我们的目标是通过评估来促进及改良我们的数据战略,我们需将评分卡与实际目标(包括数据目标及业务目标)在工作记录表格进行关联。
08、反思
▶ 组织数据战略建设需要打造组织自身团队建设,而不是只依赖外部输入
也许您会觉得制定符合业务目标的数据战略很不容易,而且有不少企业总会是想这些内容只要找到合适的乙方咨询团队来帮企业制定就可以了。关于这一点虽然大部分企业领导及数据管理部门领导口头都是说这样是不对,但是由于种种原因,他们还是会认为乙方咨询团队可以搞定一切,而且也不需要太多费用及时间。他们更可能认为付钱就可以解决一切了(虽然大部分最终都总是会认为付的钱不值或者少付),这也许就是典型的口不对心的表现吧,个人认为这也许就是国内的数据管理现状之一吧。所以,个人在这里还是会老话反复提一下:“临渊羡鱼 不如退而结网”,“授人以鱼不如授之以渔”。
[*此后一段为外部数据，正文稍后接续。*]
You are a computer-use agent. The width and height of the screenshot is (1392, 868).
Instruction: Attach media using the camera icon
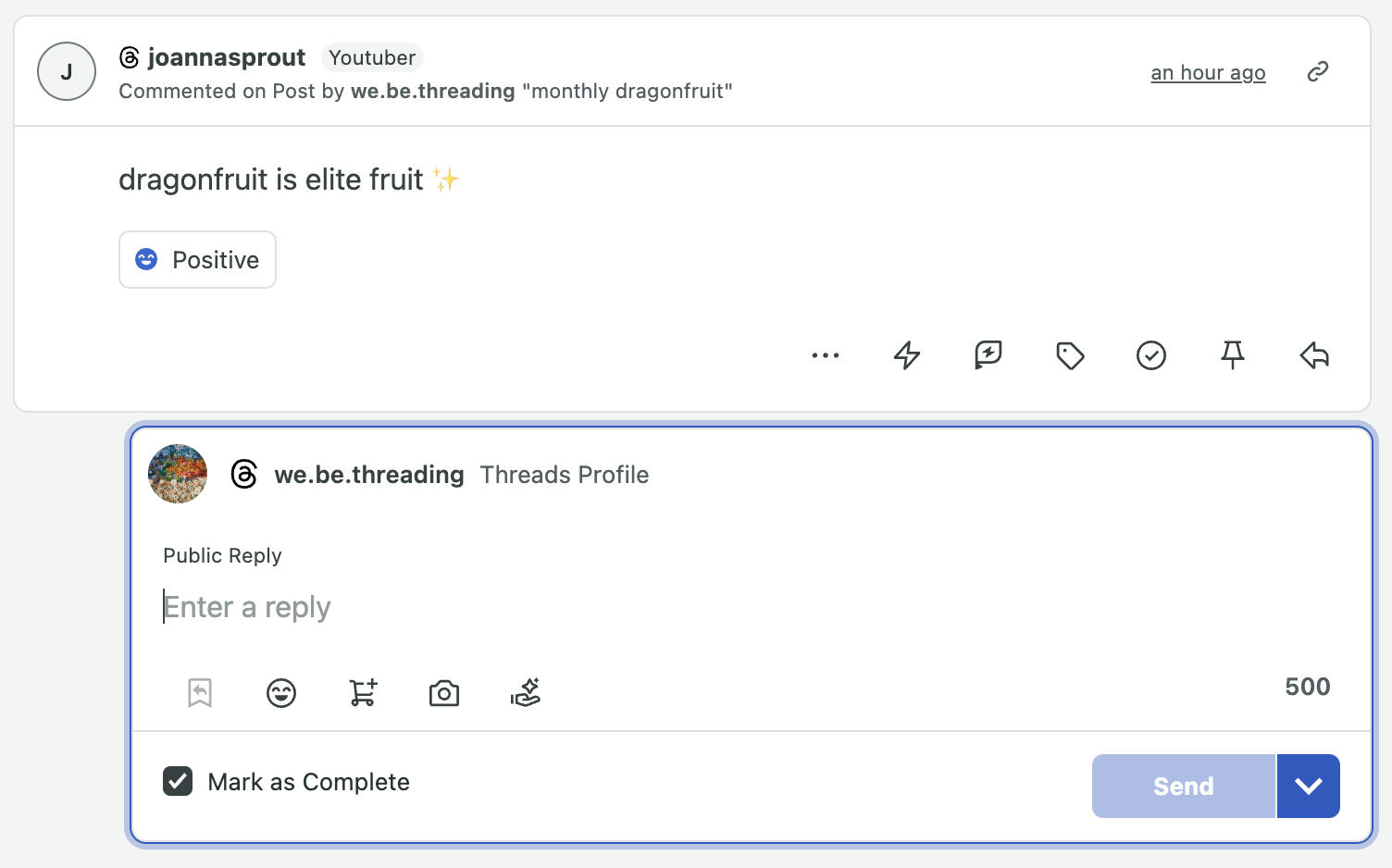(444, 692)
个人认为企业如果希望通过外部助力来进行企业的数据战略建设,必须认识到下面的几点:
·外部咨询永远都是项目制交付,最好的结果也只能是阶段性有效。
·企业业务的敏捷需求,需要的是最了解企业内部实际情况的人依赖业务发展而进行数据战略及数据治理规划调整。
·在当前数据量激增,需求复杂性增加、企业商业模式快速调整的现状,要求支撑业务战略的数据战略也需要敏捷迭代,在企业内部不同部门的数据策略也需要跟随部门业务迭代而变更。
▶ 数据战略的成功是需要充分利用IT工具及技术自动化能力
在当今数据量激增的时代,只依赖或者大部分工作依赖人工来进行数据管理及数据处理是不现实的,我们需要充分使用合适的IT技术工具及其自动化能力来协助我们的数据管理工作,通过IT技术及平台固化数据治理流程,约束并规范人们的数据操作保障数据正确、安全、高质量地使用,最终成功实现组织的数据战略目标。
当然,我们不需要一定采用最先进的技术,只需要根据我们的现状采用最合适的技术,不需要盲目地追求及崇拜技术的先进性。
另外就目前来看也许“数据资产管理”平台可能是实现当前组织数据战略的最佳工具。因为它可以打通从业务到数据,从数据的资产价值及路线来管理并使用数据,能有效促进了组织各用户角色的数据应用,也有利于体现组织数据战略落地的价值(包括数据价值及业务价值)。